■ **Task to complete**
Find the line with "Recherche (357, 2045)" and the line with "Historia (25, 2103)" in the entries below; output exactly those two lines, every line between them, and no others.

---

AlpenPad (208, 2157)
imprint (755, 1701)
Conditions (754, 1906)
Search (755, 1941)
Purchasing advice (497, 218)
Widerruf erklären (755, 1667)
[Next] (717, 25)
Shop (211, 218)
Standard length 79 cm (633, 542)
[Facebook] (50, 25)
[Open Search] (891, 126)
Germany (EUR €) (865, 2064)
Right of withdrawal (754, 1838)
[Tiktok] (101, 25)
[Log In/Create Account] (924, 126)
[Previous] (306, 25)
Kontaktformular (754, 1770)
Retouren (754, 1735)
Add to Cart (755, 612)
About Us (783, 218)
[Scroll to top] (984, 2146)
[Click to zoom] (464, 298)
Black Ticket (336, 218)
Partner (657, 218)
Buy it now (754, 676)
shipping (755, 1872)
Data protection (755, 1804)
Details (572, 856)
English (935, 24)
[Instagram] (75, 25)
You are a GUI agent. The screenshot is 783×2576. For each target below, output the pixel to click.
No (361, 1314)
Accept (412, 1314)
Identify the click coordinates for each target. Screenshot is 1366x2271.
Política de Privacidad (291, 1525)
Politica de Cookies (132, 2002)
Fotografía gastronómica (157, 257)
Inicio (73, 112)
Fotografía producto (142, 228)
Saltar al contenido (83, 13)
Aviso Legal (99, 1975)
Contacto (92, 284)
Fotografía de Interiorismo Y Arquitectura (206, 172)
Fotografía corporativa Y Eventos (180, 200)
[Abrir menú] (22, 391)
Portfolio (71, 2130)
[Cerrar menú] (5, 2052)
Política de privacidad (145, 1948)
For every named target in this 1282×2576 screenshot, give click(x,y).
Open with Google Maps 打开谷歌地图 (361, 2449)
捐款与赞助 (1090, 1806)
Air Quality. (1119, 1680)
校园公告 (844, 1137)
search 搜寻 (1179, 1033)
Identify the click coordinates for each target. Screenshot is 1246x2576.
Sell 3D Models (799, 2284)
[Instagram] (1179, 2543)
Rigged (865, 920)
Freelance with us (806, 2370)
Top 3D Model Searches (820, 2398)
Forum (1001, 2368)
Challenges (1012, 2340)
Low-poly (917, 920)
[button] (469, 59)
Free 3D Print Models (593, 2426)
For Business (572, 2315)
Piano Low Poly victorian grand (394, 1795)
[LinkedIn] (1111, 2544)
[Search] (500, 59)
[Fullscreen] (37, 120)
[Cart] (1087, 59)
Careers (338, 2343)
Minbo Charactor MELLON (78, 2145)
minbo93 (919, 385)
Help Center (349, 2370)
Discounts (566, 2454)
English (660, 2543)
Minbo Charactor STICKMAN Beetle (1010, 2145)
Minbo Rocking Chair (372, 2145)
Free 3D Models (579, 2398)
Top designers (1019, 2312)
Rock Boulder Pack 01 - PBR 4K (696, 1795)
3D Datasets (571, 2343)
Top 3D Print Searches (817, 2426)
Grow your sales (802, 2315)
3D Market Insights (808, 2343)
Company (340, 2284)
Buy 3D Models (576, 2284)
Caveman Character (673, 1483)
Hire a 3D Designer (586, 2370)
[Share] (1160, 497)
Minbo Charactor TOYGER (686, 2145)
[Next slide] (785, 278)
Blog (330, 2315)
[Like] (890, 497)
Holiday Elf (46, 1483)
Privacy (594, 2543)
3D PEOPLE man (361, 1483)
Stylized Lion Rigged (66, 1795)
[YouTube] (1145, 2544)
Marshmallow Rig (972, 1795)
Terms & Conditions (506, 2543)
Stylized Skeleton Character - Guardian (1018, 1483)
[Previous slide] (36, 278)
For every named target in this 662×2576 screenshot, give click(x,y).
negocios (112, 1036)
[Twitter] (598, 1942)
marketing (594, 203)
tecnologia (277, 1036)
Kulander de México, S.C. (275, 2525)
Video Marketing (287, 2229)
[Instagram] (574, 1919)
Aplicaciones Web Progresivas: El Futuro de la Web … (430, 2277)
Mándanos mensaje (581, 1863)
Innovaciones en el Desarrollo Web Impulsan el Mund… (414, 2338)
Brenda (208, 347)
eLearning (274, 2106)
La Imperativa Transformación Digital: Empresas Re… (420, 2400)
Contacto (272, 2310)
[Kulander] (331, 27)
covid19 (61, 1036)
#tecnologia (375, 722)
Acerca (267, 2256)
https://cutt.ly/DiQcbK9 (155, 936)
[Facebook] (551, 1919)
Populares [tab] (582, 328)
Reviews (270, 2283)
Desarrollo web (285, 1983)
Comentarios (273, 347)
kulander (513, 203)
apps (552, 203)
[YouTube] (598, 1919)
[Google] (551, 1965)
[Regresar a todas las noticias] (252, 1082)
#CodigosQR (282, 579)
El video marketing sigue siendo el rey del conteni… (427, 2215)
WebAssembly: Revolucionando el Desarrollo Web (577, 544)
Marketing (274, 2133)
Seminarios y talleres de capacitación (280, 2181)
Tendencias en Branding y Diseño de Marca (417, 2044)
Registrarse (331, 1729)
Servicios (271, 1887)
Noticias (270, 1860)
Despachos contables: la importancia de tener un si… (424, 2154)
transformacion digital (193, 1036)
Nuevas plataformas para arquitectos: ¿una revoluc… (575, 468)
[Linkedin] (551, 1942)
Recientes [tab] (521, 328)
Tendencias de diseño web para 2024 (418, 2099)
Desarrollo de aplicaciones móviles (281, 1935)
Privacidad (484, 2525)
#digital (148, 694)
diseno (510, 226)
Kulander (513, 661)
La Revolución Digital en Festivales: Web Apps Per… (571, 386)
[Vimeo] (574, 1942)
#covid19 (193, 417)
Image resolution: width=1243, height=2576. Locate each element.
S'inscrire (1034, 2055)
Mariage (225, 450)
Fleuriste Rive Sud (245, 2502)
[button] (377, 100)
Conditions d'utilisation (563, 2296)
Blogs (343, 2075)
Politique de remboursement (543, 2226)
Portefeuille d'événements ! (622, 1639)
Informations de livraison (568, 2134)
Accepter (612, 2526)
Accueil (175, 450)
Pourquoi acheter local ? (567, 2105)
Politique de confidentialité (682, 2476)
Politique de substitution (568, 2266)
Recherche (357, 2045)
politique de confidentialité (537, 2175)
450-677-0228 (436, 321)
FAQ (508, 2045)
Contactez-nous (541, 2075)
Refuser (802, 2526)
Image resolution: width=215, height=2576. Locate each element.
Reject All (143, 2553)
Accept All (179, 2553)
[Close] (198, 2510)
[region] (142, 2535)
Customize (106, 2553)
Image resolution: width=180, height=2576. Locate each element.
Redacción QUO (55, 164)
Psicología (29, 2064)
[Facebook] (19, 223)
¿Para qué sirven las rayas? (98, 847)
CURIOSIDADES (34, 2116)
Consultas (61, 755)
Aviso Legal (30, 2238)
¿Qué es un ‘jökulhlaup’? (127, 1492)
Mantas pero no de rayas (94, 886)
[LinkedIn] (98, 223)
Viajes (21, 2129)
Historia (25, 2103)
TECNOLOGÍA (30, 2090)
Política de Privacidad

---

■ **Written answer**
Recherche (357, 2045)
politique de confidentialité (537, 2175)
450-677-0228 (436, 321)
FAQ (508, 2045)
Contactez-nous (541, 2075)
Refuser (802, 2526)
Image resolution: width=215, height=2576. Locate each element.
Reject All (143, 2553)
Accept All (179, 2553)
[Close] (198, 2510)
[region] (142, 2535)
Customize (106, 2553)
Image resolution: width=180, height=2576. Locate each element.
Redacción QUO (55, 164)
Psicología (29, 2064)
[Facebook] (19, 223)
¿Para qué sirven las rayas? (98, 847)
CURIOSIDADES (34, 2116)
Consultas (61, 755)
Aviso Legal (30, 2238)
¿Qué es un ‘jökulhlaup’? (127, 1492)
Mantas pero no de rayas (94, 886)
[LinkedIn] (98, 223)
Viajes (21, 2129)
Historia (25, 2103)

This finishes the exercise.